In the Peking kitchen at the start of camp this created a touching but also touchy situation. Among our group were some ten to fifteen very conservative missionary families, all of whom had teenaged daughters. There were also a number of boys their own age in the camp—sons of families in the Tientsin business world. But these girls were too unsophisticated and far too "moral" to enjoy their company. To these girls, therefore, the American and Canadian priests in their early and middle twenties were an absolute Godsend. Neither party wanted anything serious to develop in their relationship, both had strictly honorable intentions, and heaven knew none of them courted trouble. Thus, trusting completely the other's non-serious intentions, and realizing subconsciously their immense need for one another, young Roman priests could be seen taking the air of a fine evening with Protestant daughters, both enjoying this companionship to the utmost. Soon they had paired off into "steady" couples. Only after several months did any of them realize to what extent their real affections had become involved.
Almost everyone in camp rejoiced over this situation as by far the best answer to the inevitable needs of each group. The only exceptions to this general approval were, needless to say, the rather strongly anti-Papal fundamentalist parents of the girls, on the one hand, and the Catholic authorities, on the other, both of whom regarded the whole development as one of the major calamities of church history!
Perhaps the most astounding ecumenical gathering ever to take place was the meeting in the kitchen one night of the outraged fathers of the girls and the stony, embarrassed, and inwardly furious Catholic prelate and his staff.
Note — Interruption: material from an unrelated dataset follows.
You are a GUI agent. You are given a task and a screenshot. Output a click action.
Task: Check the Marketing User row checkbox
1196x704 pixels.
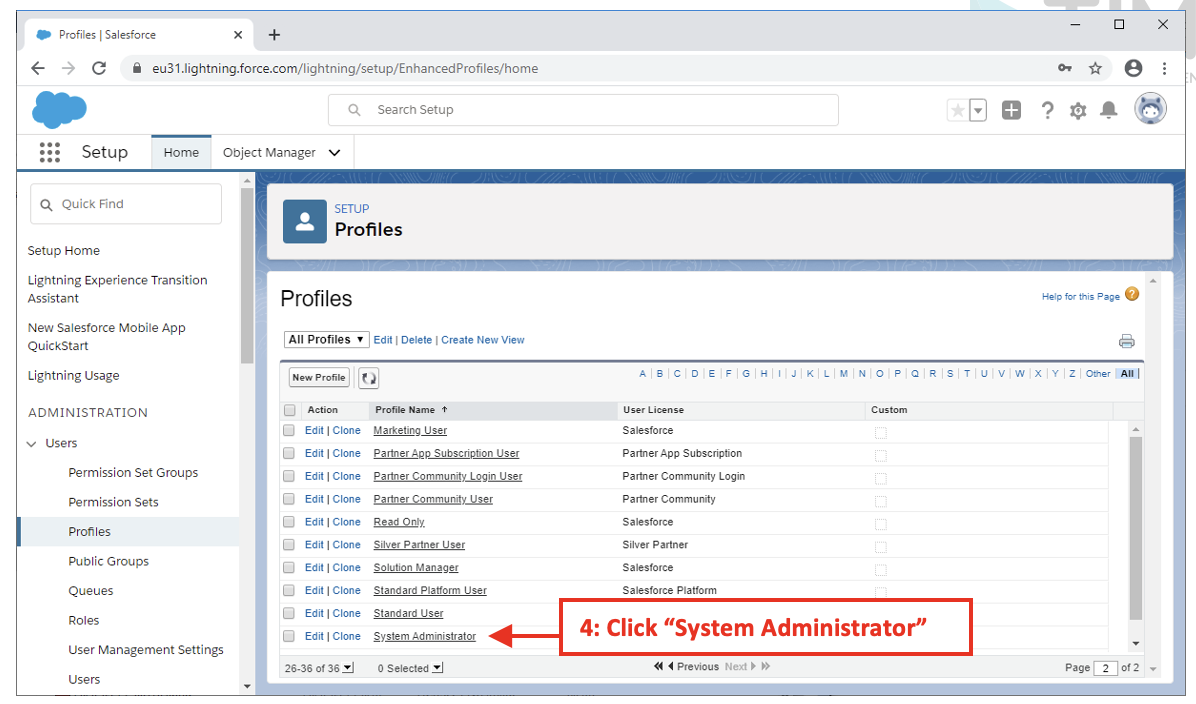pyautogui.click(x=289, y=431)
Knowing they had problems in common, they got along well enough and spent the evening trying to find means to break off these "courtships." Actually, there was little that either side could do while the summer air remained heavy with romance. But apparently there was agreement on one thing: the quicker the division of Christendom between Catholic and Protestant was enlarged, the happier all would be!
The transfer of the priests, monks, and nuns back to Peking in September, 1943, six months after camp began, ended this idyll as well as all the other benefits that this interesting group brought to our lives. To their dismay, all but ten or so of them were called back to their monastic and chapter establishments. Apparently the papal legate to Tokyo had convinced the Japanese government that these men were neutral "citizens" of the Vatican state, instead of the Americans, Canadians, Belgians, and Dutch that the Japanese had thought them to be. Therefore they were no longer considered to be "enemy nationals." We chuckled over this interpretation in our dorm, remembering the many times that the Catholic hierarchy at home has paraded its stanch "Americanism."
The day of their departure was for each of us one of the saddest days in camp. As the four hundred of them climbed reluctantly into their trucks, there was hardly a dry eye anywhere.
Men, women, and children lined the streets to wave forlornly and fondly to these good friends who had loved and helped them time and again. The missionary girls wept openly, without embarrassment, as they saw their trusted and trustworthy companions leaving them. Both priest and girl friend looked glumly into a future bereft of such friendship. As a British banker standing near me said when the trucks had driven away, "I wish to God the Protestants had gone off instead." So deep had been the imprint which these Catholic fathers made upon us.